On 9/8/18 6:50 PM, Patrick O'Callaghan wrote:
On Sat, 2018-09-08 at 08:38 +1000, Michael D. Setzer II wrote:
> The jetcat-mod is a filter that monitors the process of the copy, and outputs the
> info every 5 seconds with this option. The dialog then displays a running graph of
> the progress along with estimated speed. In the clone case there is no
> compression, so the rate is generally the physical speed of disk. With image files
> that are compressed, the effective speed can vary greatly depending on how much
> the data was compressed. Mostly just gives progress versus just waiting for the dd
> command to finish.
The only results I see from Google refer to actual jet engines, so I ask again,
where does this come from?
I know what you mean.
I avoid using commands/tools/utilities that aren't part of the Fedora distributions
when answering queries on the mailing list.
The exception would be commands/tools/utilities which are easily installed from other
well-known repos. I try and
take care to mention the repo they can been installed from.

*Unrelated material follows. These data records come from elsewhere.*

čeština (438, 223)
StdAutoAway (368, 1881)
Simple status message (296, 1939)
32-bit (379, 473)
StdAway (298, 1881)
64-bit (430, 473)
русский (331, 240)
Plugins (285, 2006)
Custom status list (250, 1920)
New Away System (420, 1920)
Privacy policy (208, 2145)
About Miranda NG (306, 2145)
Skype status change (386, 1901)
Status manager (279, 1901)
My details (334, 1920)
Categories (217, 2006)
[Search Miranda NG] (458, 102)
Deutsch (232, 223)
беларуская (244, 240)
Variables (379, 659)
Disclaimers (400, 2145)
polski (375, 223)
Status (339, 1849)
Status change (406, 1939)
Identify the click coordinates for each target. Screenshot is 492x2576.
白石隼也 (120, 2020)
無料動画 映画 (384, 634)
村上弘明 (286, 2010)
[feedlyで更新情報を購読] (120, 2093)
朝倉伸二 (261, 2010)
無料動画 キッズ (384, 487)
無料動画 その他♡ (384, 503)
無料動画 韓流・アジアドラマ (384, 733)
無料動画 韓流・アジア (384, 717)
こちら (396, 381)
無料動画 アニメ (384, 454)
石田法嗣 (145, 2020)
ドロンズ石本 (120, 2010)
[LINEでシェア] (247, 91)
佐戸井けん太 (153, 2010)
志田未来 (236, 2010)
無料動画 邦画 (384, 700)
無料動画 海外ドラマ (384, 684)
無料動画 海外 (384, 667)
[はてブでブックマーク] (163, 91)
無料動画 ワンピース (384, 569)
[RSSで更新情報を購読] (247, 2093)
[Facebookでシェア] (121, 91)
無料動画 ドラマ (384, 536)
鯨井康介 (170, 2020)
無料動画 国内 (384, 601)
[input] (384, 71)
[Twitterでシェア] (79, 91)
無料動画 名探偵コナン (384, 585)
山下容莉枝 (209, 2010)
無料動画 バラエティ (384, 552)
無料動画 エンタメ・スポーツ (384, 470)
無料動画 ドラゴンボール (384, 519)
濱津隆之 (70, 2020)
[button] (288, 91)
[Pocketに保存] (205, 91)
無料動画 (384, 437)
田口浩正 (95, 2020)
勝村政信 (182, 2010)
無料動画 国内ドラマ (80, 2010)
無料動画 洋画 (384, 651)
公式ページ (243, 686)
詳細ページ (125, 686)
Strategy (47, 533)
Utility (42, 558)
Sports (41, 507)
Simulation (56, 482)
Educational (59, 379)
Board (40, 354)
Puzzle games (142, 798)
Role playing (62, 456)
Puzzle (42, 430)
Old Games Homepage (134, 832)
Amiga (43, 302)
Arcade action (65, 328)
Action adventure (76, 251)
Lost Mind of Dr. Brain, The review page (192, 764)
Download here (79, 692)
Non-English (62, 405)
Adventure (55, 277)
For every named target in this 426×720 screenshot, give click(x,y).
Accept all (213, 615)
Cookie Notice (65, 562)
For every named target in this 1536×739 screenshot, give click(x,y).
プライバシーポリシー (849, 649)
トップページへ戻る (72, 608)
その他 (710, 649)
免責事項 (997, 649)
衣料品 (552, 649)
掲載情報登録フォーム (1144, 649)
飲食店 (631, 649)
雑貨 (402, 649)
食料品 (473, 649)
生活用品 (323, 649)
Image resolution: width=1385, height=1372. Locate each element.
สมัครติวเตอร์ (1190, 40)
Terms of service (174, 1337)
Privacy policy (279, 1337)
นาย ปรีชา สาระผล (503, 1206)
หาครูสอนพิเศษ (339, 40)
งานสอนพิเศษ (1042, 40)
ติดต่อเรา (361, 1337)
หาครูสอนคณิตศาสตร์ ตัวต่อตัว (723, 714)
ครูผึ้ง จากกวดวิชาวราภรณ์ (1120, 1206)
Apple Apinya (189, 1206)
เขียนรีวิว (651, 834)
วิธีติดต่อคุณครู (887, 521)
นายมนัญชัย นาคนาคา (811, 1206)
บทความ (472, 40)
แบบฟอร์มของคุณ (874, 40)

I try my best not to keep people guessing. And if I do, I give the links to where
something can be found.
One of the not so nice things I've seen happen is people, not the most experienced,
install non-standard stuff on their systems and then forget they've done it. And
then they complain when stuff that worked for them before no longer works as an
upgrade changes a library that is no longer compatible.